[Records from a data source]
■ ■ ■ ■ ■ ■ ■

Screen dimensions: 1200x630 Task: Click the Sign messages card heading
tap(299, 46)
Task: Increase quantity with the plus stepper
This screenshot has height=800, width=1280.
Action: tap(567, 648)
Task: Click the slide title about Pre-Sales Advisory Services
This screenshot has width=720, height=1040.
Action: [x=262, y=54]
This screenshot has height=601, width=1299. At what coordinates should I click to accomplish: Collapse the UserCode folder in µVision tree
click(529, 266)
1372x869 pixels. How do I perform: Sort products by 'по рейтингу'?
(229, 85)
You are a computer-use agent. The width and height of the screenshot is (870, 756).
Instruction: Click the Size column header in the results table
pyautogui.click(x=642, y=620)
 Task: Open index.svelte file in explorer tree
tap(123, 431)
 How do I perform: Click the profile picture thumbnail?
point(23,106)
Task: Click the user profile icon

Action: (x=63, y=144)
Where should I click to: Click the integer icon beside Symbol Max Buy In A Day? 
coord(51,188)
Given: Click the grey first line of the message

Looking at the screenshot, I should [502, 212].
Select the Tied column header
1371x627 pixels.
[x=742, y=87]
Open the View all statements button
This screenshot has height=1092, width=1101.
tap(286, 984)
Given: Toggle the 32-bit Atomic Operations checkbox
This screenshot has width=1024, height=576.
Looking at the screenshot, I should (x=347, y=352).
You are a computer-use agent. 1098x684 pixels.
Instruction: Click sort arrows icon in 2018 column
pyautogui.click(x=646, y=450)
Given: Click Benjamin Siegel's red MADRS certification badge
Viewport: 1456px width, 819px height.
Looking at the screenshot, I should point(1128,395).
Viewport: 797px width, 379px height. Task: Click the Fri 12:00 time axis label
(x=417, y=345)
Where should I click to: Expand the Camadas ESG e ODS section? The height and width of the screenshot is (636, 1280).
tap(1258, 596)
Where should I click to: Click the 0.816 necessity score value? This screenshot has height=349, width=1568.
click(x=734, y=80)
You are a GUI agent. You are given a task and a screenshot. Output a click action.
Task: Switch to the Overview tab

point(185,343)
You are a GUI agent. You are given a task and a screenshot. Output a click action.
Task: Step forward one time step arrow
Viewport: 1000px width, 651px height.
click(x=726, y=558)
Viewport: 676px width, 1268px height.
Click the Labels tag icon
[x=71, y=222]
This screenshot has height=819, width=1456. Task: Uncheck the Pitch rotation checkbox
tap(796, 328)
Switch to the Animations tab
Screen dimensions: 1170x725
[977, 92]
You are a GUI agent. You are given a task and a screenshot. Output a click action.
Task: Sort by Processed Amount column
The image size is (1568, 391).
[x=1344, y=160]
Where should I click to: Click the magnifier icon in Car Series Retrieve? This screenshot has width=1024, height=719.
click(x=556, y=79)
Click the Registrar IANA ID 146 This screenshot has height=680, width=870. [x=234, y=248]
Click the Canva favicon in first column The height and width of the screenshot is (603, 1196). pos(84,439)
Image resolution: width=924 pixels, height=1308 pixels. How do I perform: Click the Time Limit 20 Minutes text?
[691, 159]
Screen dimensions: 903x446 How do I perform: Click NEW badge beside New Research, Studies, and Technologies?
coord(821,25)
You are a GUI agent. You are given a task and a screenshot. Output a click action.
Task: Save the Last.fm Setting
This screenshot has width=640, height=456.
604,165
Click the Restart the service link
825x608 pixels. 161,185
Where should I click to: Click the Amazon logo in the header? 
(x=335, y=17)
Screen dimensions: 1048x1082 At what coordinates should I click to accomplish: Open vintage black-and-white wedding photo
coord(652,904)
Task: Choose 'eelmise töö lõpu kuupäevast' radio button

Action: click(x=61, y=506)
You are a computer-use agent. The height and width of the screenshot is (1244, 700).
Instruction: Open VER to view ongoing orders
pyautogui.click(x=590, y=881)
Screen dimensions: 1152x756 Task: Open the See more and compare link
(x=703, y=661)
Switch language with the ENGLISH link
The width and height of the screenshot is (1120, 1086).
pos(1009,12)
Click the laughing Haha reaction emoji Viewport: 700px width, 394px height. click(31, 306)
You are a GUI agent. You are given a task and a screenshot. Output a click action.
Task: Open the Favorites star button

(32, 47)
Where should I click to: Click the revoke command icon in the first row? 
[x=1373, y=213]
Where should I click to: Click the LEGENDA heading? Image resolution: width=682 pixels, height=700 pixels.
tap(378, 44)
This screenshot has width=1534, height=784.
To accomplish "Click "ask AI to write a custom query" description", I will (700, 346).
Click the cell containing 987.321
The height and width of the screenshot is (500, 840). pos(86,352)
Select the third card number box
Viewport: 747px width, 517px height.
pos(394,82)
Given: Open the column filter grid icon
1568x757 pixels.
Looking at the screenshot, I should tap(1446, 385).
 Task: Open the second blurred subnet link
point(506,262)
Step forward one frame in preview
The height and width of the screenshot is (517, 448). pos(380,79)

■ ■ ■ ■ ■ ■ ■

_Action item_.
Report how many lines above hold "with", number only.

_Expected answer_.
2